The very high HIV incidence in the province of South Africa that currently has the highest HIV prevalence in the country emphasizes the acute need for HIV prevention. Examples of interventions that might be effective in diminishing the spread of HIV in KwaZulu-Natal include school-based HIV prevention education, condom promotion or treatment of sexually transmitted diseases [26–28].
Holding other factors constant in multiple regression, women faced a higher hazard of HIV seroconversion than men. However, in the population as a whole, men, especially after 25 years of age, are at very high risk of acquiring HIV as well. Therefore, a one-sided focus of HIV prevention efforts on women does not seem reasonable in rural KwaZulu-Natal. We further find that, while HIV incidence peaks in the age groups 25–29 years in women and 30–34 years in men, HIV incidence remains high in older ages, suggesting that HIV prevention efforts need to include the middle-aged and old in addition to youth. Holding other factors equal, individuals who were not married but had a partner faced more than double the hazard of HIV acquisition than married people or people without partners. Finally, our results suggest that HIV prevention interventions may be relatively more effective if they are geographically targeted at people who live close to primary roads, on the one hand, and far from government health clinics, on the other hand.
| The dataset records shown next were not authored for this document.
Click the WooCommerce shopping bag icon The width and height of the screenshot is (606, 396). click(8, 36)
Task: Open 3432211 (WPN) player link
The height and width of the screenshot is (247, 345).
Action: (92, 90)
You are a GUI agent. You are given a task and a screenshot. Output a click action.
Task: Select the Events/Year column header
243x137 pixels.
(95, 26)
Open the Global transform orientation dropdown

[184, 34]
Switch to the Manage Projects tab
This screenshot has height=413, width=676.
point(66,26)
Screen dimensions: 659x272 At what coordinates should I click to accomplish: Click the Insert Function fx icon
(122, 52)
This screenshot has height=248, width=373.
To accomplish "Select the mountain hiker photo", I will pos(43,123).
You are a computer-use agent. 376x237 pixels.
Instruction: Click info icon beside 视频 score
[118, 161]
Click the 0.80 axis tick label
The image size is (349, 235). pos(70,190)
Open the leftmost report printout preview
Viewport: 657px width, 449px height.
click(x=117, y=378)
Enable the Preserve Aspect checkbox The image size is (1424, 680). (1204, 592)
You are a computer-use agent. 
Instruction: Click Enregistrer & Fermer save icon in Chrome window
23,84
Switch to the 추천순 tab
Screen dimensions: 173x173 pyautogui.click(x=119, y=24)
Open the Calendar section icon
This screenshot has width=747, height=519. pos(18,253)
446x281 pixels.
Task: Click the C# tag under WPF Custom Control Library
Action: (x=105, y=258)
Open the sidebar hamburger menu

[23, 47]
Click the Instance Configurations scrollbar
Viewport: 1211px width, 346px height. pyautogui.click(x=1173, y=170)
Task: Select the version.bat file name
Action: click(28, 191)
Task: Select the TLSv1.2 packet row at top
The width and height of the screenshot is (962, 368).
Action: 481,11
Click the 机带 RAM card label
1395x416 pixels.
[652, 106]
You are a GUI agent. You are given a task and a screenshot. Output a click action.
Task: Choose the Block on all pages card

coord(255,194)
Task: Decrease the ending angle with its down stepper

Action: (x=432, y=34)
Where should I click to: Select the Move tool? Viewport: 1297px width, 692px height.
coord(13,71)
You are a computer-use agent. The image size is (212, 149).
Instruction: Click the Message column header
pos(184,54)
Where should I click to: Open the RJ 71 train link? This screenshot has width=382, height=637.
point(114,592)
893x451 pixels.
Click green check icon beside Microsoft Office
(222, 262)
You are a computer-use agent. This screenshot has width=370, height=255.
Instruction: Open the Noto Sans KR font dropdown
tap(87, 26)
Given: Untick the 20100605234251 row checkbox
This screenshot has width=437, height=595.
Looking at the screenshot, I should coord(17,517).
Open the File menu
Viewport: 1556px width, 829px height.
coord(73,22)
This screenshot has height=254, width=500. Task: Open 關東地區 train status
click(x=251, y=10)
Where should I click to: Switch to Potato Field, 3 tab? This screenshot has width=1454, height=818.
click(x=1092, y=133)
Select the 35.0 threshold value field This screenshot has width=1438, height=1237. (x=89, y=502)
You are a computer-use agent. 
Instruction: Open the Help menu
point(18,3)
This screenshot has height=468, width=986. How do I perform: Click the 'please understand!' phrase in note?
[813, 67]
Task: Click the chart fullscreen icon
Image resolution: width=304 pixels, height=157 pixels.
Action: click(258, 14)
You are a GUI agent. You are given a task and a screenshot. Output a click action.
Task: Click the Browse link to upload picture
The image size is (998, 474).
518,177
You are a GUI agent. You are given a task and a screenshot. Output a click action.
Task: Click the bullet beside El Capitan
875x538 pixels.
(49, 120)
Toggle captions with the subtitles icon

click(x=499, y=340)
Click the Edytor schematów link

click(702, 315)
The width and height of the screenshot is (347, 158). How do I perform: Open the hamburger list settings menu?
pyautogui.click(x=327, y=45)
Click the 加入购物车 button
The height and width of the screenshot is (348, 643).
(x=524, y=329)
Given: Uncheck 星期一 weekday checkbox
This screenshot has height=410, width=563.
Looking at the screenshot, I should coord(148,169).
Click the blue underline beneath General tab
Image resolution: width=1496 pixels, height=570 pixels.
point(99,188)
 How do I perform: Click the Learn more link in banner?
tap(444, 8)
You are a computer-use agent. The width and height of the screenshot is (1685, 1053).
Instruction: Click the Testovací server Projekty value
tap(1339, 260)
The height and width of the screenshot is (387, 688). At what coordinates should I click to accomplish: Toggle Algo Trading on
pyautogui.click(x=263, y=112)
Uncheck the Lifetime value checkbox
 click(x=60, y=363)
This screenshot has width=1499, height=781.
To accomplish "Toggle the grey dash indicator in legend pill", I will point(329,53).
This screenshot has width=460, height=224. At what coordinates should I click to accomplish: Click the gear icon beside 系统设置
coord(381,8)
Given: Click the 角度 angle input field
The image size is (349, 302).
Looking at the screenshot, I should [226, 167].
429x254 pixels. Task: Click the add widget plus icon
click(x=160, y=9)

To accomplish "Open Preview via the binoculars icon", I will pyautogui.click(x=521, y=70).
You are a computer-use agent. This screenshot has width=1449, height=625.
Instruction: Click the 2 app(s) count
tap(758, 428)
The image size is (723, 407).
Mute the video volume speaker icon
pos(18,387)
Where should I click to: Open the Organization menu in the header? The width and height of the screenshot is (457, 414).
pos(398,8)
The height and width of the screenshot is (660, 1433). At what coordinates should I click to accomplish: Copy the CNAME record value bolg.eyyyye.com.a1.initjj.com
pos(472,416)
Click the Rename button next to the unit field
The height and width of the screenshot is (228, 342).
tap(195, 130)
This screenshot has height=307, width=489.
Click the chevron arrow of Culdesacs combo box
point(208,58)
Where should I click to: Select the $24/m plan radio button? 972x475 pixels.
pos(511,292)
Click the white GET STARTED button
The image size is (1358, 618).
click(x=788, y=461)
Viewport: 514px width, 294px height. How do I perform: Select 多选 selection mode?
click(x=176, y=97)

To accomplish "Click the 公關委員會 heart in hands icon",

The 2005 South African National HIV Prevalence, HIV Incidence, Behaviour and Communication Survey reported an HIV incidence estimate of 3.8/100 person years (95% CI, 0.1–7.5) in the population aged 2 years and above, based on an application of the BED capture assay in a cross-sectional sample of the population of KwaZulu-Natal . While our overall HIV incidence estimate cannot be directly compared with the above estimate for methodological reasons  and differences in the eligible populations, it is of interest to note that the national survey finds that HIV incidence peaked in the age group 20–29 in women and in the age group 30–39 in men, and that it identified single and widowed individuals as at higher risk of acquiring HIV than married people , supporting the similar findings in this study.
In summary, we provide evidence from the first prospective population-based HIV survey in South Africa that HIV incidence in a rural community with high HIV prevalence is currently very high in both men and women. Without a renewed emphasis on HIV prevention, it seems unlikely that the HIV epidemic in rural South Africa will be conquered.
We thank the field staff at the Africa Centre for Health and Population Studies at the University of KwaZulu-Natal, South Africa, for their work in collecting the data used in this study and the communities in the Africa Centre demographic surveillance area for their support and participation in this study. Methods used in this analysis were devised and tested at training workshops run by the Wellcome Trust-funded ALPHA network.
Sponsorship: This study was supported by grants from the Wellcome Trust through grants to the Africa Centre for Health and Population Studies, University of KwaZulu-Natal, South Africa (GR065377/Z/01/B), and the Africa Centre's Demographic Surveillance Information System (GR065377/Z/01/H), which funds household and HIV surveillance. The funding organization had no role in the design and conduct of the study, in the collection, analysis, and interpretation of the data, or in the preparation, review or approval of the manuscript.